Os Sateré-Mawé referem-se ao seu lugar de origem como sendo o Noçoquém, lugar da morada de seus heróis míticos. Eles localizam-no na margem esquerda do Tapajós, numa região de floresta densa e pedregosa, "lá onde as pedras falam".

Os Sateré-Mawé tiveram seu primeiro contato com os brancos na época de atuação da Companhia de Jesus, quando os jesuítas fundaram a Missão de Tupinambaranas, em 1669. Em 1692, após terem matado alguns homens brancos, o governo declarou uma guerra justa (legal) contra eles, parcialmente evitada pelos índios, uma vez que estes foram avisados e se espalharam, sendo que somente alguns ofereceram resistência.
A partir do contato com os brancos, e mesmo antes disso, devido às guerras com os Munduruku e Parintintim, o território ancestral dos Sateré-Mawé foi sensivelmente reduzido. Em 1835 eclodiu a Cabanagem na Amazônia, principal insurreição nativista do Brasil. Os Munduruku e Mawé (dos rios Tapajós e Madeira) e os Mura (do rio Madeira), bem como grupos indígenas do rio Negro, aderiram aos cabanos e só se renderam em 1839. Epidemias e atroz perseguição aos grupos indígenas que com eles combatiam, devastaram enormes áreas da Amazônia, deslocando esses grupos dos seus territórios tradicionais ou reduzindo-os.

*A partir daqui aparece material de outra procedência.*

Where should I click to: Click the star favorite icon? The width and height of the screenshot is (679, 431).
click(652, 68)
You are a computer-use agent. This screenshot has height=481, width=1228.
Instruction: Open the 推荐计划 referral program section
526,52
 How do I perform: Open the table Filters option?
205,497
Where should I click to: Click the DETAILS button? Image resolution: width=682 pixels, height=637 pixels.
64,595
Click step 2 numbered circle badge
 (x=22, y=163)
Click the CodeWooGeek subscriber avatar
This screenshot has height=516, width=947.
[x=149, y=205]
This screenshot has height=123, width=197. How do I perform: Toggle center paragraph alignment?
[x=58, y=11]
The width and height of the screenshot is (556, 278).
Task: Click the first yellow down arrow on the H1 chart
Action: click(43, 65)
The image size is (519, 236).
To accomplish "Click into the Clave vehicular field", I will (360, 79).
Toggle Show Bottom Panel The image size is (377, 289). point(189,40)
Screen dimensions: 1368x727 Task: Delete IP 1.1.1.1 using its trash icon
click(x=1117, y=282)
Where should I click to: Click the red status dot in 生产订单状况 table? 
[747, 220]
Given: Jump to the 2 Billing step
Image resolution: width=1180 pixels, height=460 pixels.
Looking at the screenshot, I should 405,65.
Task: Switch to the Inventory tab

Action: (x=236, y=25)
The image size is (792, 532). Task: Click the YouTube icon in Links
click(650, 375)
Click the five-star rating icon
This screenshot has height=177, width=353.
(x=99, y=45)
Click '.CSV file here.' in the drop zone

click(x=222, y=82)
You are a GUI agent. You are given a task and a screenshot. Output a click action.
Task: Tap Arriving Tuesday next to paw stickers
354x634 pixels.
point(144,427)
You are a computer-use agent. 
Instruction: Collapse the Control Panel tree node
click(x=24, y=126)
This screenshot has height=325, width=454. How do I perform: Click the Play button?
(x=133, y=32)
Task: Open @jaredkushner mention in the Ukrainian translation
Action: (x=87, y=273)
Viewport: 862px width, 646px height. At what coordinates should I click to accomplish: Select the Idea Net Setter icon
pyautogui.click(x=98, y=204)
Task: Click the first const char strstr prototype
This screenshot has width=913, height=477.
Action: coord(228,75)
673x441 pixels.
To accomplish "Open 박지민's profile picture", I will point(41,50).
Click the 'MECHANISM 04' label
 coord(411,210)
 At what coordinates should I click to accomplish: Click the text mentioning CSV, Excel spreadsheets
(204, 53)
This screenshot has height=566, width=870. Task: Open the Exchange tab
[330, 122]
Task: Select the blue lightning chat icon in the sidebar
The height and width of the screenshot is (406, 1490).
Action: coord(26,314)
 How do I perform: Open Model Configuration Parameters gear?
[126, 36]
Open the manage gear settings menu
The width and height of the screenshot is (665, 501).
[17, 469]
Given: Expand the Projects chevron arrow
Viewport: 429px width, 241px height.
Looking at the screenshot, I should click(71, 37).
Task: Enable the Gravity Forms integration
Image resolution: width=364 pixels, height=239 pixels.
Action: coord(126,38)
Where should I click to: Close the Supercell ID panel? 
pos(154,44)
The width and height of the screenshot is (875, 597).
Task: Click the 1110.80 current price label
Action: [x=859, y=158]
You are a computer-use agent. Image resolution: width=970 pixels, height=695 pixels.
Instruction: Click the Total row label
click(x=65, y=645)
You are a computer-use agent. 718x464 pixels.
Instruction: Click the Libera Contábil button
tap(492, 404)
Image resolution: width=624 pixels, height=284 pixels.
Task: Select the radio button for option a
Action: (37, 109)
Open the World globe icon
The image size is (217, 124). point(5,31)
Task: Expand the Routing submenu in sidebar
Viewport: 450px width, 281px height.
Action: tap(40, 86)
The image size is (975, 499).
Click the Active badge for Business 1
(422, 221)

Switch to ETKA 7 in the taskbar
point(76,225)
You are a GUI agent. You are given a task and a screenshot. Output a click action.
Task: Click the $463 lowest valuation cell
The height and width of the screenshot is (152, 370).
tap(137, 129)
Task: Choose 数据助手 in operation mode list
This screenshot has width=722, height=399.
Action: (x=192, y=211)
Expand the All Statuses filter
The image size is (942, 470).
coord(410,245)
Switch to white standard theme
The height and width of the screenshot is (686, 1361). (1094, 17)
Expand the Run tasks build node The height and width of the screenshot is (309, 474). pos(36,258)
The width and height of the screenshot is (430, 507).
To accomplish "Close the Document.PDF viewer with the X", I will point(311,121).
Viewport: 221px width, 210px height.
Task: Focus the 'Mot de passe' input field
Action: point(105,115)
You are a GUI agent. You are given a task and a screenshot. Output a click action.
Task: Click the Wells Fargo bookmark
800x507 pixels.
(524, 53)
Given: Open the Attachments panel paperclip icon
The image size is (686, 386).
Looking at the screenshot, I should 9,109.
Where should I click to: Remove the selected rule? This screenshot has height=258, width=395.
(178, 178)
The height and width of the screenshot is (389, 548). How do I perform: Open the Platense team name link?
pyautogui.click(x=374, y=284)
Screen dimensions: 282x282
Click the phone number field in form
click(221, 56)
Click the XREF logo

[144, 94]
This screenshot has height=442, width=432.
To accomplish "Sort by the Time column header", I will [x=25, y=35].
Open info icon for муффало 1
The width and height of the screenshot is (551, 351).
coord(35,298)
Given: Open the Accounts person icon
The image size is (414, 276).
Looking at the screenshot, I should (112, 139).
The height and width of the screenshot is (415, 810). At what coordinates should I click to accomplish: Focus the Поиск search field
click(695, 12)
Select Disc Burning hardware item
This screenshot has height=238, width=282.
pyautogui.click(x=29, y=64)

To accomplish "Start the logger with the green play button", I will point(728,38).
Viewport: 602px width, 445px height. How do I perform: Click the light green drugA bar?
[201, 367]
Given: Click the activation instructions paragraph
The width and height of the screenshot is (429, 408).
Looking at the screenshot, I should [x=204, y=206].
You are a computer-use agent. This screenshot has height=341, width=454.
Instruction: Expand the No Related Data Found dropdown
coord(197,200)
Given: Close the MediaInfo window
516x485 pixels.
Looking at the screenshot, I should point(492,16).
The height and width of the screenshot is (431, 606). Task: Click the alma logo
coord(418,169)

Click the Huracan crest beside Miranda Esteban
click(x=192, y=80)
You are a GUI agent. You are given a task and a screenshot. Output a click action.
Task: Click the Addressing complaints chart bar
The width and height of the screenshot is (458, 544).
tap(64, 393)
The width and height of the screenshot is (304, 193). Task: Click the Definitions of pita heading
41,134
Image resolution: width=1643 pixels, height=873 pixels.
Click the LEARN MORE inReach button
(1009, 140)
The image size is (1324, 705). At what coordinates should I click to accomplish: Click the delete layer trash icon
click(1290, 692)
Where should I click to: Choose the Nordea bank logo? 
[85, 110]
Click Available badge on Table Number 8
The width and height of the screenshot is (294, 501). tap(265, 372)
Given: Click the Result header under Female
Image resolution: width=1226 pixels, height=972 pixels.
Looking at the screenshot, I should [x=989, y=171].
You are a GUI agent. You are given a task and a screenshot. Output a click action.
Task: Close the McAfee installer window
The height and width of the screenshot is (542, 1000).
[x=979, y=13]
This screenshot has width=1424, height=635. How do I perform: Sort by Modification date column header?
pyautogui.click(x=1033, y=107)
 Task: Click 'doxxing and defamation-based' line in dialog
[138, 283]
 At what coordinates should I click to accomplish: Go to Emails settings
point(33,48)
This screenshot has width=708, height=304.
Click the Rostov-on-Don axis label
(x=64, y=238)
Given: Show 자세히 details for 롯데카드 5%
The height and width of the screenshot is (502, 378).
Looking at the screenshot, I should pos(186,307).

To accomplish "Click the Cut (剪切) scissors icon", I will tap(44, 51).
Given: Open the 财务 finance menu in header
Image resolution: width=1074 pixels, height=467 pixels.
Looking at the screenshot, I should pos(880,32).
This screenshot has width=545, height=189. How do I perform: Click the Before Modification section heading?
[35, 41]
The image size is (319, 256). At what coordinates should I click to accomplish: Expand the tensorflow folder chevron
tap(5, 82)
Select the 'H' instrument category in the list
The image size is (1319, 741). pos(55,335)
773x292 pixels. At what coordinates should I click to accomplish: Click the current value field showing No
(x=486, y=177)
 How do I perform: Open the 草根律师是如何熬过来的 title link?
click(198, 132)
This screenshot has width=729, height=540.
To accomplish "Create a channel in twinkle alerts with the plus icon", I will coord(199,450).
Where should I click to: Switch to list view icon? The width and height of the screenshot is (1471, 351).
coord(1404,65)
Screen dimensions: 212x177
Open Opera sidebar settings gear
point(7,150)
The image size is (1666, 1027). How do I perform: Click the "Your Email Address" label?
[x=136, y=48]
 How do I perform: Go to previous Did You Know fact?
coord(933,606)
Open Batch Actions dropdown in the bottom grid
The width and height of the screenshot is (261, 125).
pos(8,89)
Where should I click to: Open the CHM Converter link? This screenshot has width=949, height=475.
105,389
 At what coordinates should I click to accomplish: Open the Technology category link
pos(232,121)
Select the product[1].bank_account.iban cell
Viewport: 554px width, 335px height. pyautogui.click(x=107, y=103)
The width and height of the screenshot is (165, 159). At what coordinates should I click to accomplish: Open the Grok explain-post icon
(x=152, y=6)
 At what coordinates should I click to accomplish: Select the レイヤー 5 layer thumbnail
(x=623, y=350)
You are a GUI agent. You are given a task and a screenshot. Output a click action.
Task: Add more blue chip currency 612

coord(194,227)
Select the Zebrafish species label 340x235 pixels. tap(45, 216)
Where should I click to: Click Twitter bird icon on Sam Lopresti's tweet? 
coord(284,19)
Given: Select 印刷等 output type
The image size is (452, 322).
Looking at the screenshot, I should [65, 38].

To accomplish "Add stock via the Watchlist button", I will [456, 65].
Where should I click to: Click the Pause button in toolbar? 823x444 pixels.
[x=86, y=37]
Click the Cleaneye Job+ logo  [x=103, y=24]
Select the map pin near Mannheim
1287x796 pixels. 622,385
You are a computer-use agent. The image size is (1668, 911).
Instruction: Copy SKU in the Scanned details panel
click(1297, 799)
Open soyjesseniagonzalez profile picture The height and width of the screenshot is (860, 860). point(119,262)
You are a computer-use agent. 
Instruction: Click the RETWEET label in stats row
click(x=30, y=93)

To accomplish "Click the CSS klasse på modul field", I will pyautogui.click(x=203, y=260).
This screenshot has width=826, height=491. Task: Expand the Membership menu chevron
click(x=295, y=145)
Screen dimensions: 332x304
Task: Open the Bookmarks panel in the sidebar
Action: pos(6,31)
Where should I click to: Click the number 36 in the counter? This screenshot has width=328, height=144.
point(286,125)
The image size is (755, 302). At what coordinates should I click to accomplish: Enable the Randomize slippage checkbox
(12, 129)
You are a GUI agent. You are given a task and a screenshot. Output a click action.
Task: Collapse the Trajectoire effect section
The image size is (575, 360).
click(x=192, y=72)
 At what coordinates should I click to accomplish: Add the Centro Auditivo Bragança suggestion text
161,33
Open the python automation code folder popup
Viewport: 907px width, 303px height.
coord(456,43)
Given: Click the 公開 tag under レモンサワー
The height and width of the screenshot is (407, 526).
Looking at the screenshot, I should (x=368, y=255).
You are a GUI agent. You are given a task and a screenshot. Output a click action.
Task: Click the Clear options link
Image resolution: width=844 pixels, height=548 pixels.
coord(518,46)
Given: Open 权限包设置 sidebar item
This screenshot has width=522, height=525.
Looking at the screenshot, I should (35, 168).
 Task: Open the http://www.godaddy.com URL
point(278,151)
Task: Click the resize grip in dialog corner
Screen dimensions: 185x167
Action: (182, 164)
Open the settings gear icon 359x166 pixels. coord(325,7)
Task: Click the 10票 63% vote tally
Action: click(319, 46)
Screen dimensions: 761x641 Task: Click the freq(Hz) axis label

Eles são tradicionalmente índios da floresta, do centro, como eles próprios falam. Até o começo do século XX escolhiam lugares preferencialmente nas regiões centrais da mata, próximas às nascentes dos rio, para implantarem suas aldeias e sítios. Nessas regiões, a caça é abundante; encontram-se em profusão os filhos de guaraná (como chamam, em português, as mudas nativas da Paullinia Sorbilis); existe grande quantidade de palmeiras como o açaí, tucumã, pupunha e bacaba, que sazonalmente comparecem na dieta alimentar; os rios são igarapés estreitos, com corredeiras e água bem fria. Esse é o ecossistema por excelência dos Sateré-Mawé e podemos observar, ainda hoje, que as aldeias que guardam formas de vida tradicionais "como no tempo dos velhos"  situam-se nessas regiões.

O povo Sateré-Mawé são mais de 7.500 pessoas que moram na Terra Indígena Andirá-Marau (788.528 ha, demarcada na década de 1980) nos Estados do Amazonas e Pará. Além disso, há cerca de 370 Sateré-Mawé que desde os anos 1970 moram na cidade de Manaus. Apesar de mais de três séculos de contato, os Sateré-Mawé mantêm sua língua, as instituições dos clãs e dos tuisás (tuxauas) e suas tradições como os rituais de iniciação. Desde os anos 1980, o povo Sateré-Mawé formou várias organizações, entre elas o Conselho Geral da Tribo Sateré-Mawé (CGTSM, 1989) com sede em Parantins e a Associação das Mulheres Indígenas Sateré-Mawé (AMISM, 1992) com sede em Manaus.